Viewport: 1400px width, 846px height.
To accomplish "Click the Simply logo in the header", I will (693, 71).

◇ ◇ ◇ ◇ ◇

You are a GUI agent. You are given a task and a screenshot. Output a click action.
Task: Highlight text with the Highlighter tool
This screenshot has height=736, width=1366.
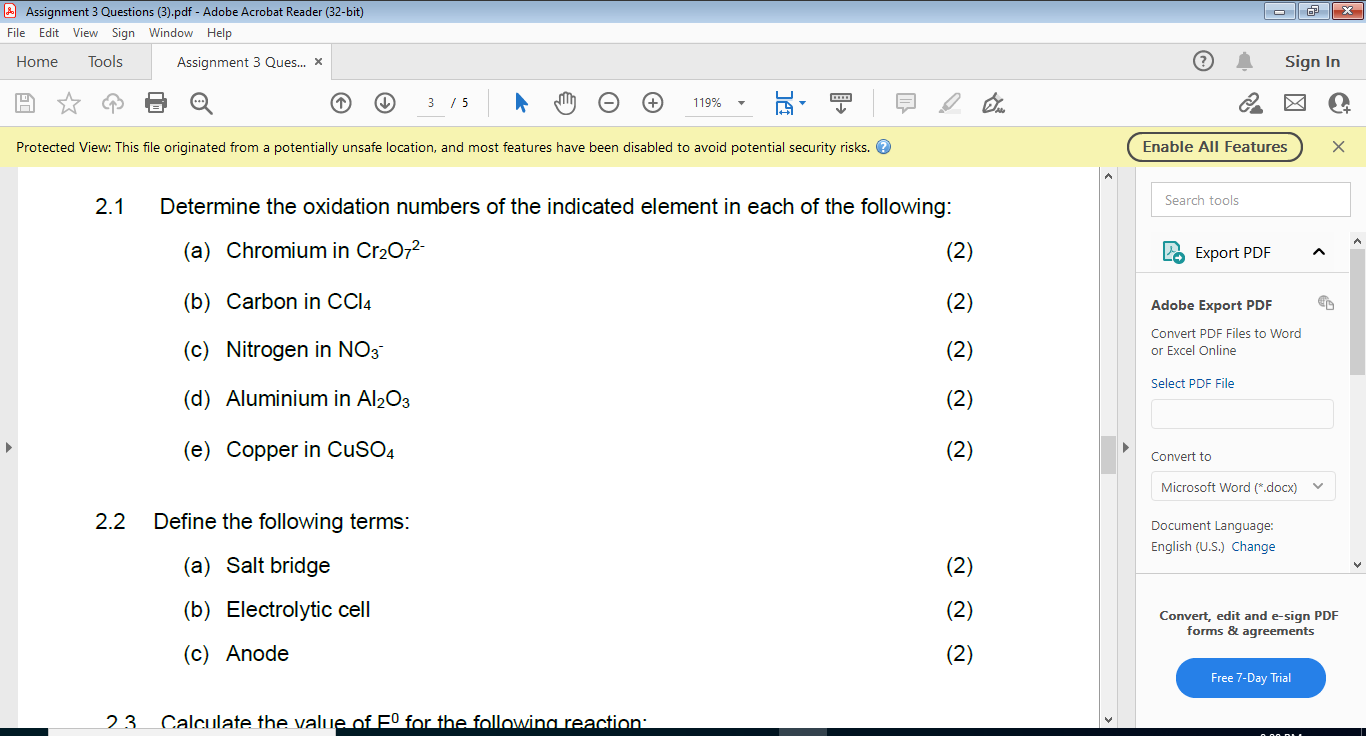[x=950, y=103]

◇ ◇ ◇ ◇ ◇

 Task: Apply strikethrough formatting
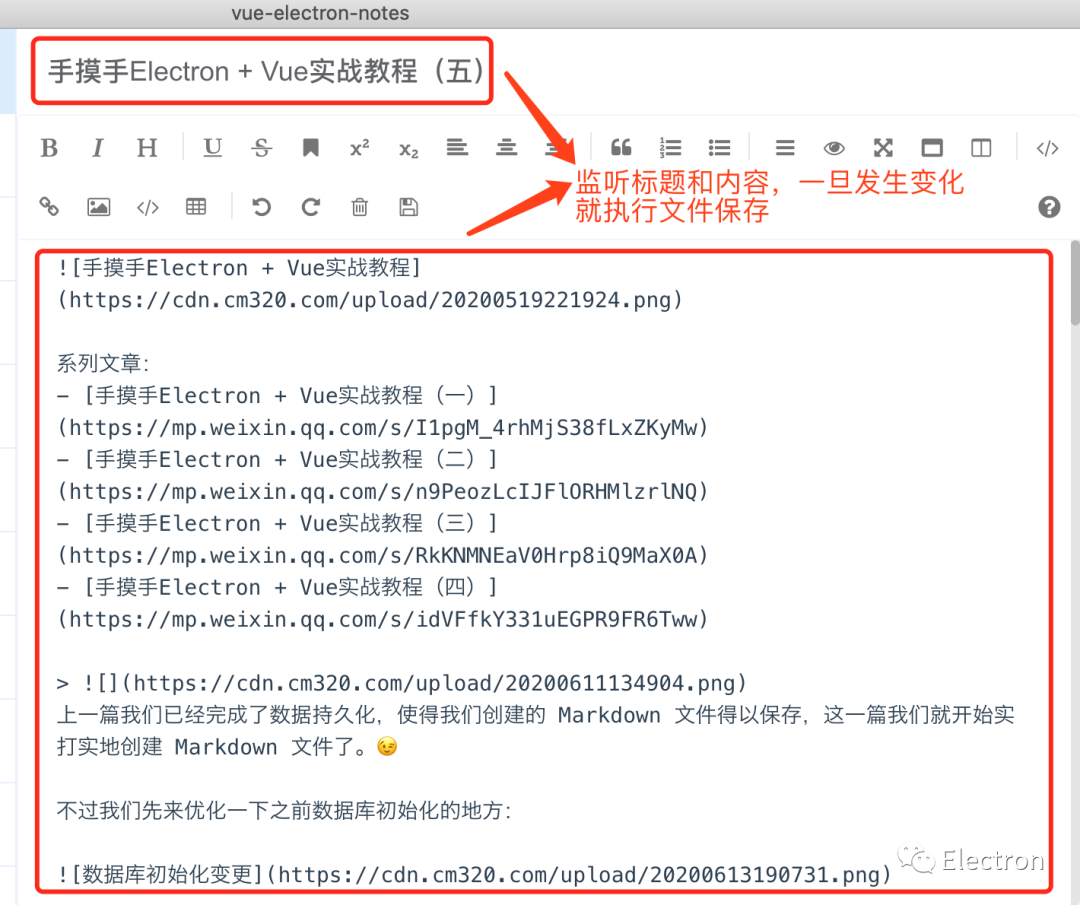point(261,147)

◇ ◇ ◇ ◇ ◇

Schriftelijke opdracht: Filter de gegevens hierboven en neem elke regel over waarin het woord "width" voorkomt.

Schriftelijk antwoord:
Viewport: 1400px width, 846px height.
This screenshot has height=736, width=1366.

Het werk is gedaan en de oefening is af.